One of the key selling points of this new sensor is its price. Due to price constraints, many projects that could benefit from higher resolution are limited to 16 channels of vertical resolution. At $8,000 (or $6,000 for non-profit university research), the OS1-32 is a fraction of the price that customers have historically paid for 32 channels of resolution, making it the most affordable 32-channel lidar sensor in the market.
“The OS1-32 is the lowest cost 32-channel sensor ever produced, and will deliver improved perception to projects where it was previously financially prohibitive,” an Ouster spokesperson told SPAR 3D. “We expect many of our OS1-32 sales to be people upgrading from a 16-channel or those that don’t have the budget for a 64-channel sensor. The improved resolution and lower price makes it both attainable and more useful lidar sensor for a diverse set of use cases.”
Ouster’s OS1-series lidar are being used in an array of construction and industrial applications, from scanning buildings to enabling perception and navigation for mining, agriculture, and other commercial uses. Building maps using Google Cartographer and the OS1 lidar sensor, or using the OS1 for threat detection, classification, and tracking, are some of the examples found on the company’s blog.
Again, Ouster’s special solid-state lidar architecture enables the company to make the OS1-32 the same size and weight as its 16, 64, and 128-channel siblings. However, this new sensor scans 655,360 points per second, which is double the amount of the 16-channel sensor, and half of the 64-channel.
“Higher resolution helps machines to better understand the physical world and move projects from R&D to commercial availability,” says Ouster CEO and co-founder Angus Pacala.
In addition, the OS1-32 introduces a new modular top cap, enabling tight physical and aesthetic integration into customer platforms for the OS1-series sensors. For customers willing to invest in a custom integration, Ouster will share mechanical and thermal design guidelines necessary to maintain safe, reliable, and performant sensor operation.

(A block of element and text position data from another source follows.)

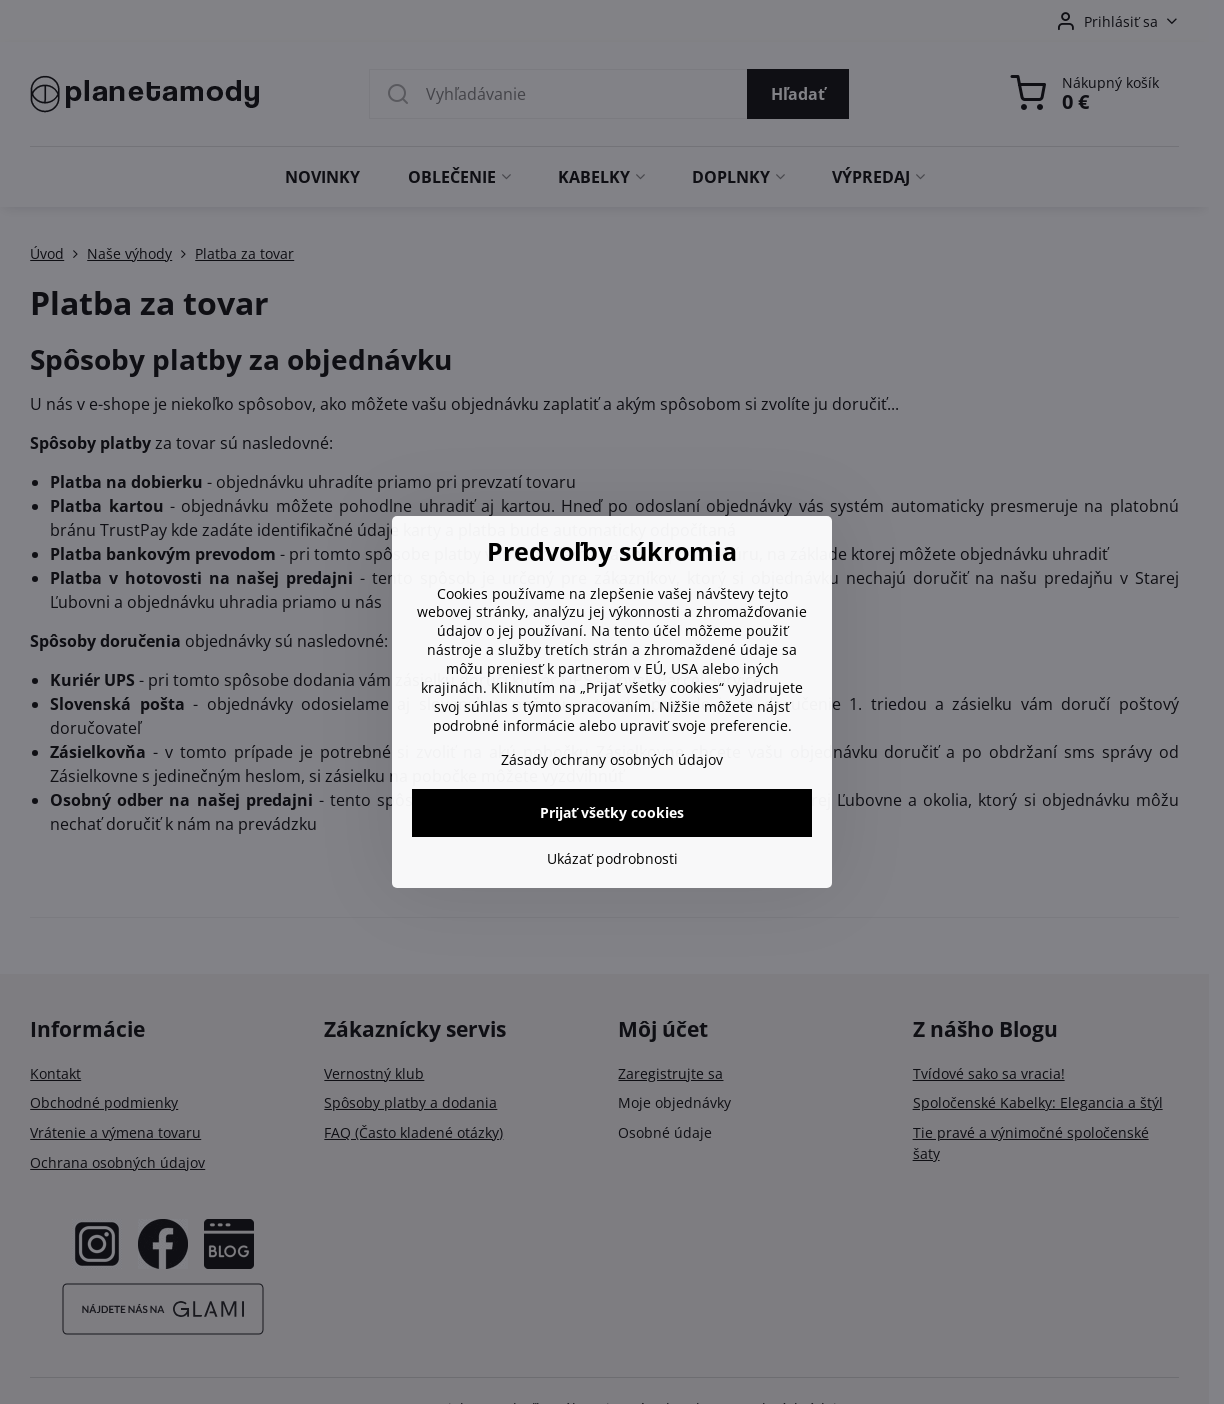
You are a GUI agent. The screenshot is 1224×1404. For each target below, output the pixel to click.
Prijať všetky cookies (612, 812)
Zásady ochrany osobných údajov (612, 759)
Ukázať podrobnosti (612, 858)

Headquartered in San Francisco and founded in 2015, Ouster has secured over 550 customers and $90 million in funding. The company has always been focused on lowering the barrier to entry for lidar sensors, and this new sensor is one more step in making lidar more accessible to boost adoption and enable projects that wouldn’t be able to exist without an affordable, reliable, high-resolution sensor.
As for the future, Ouster has hinted that they plan have a series of big announcements at CES 2020 which will take place in January.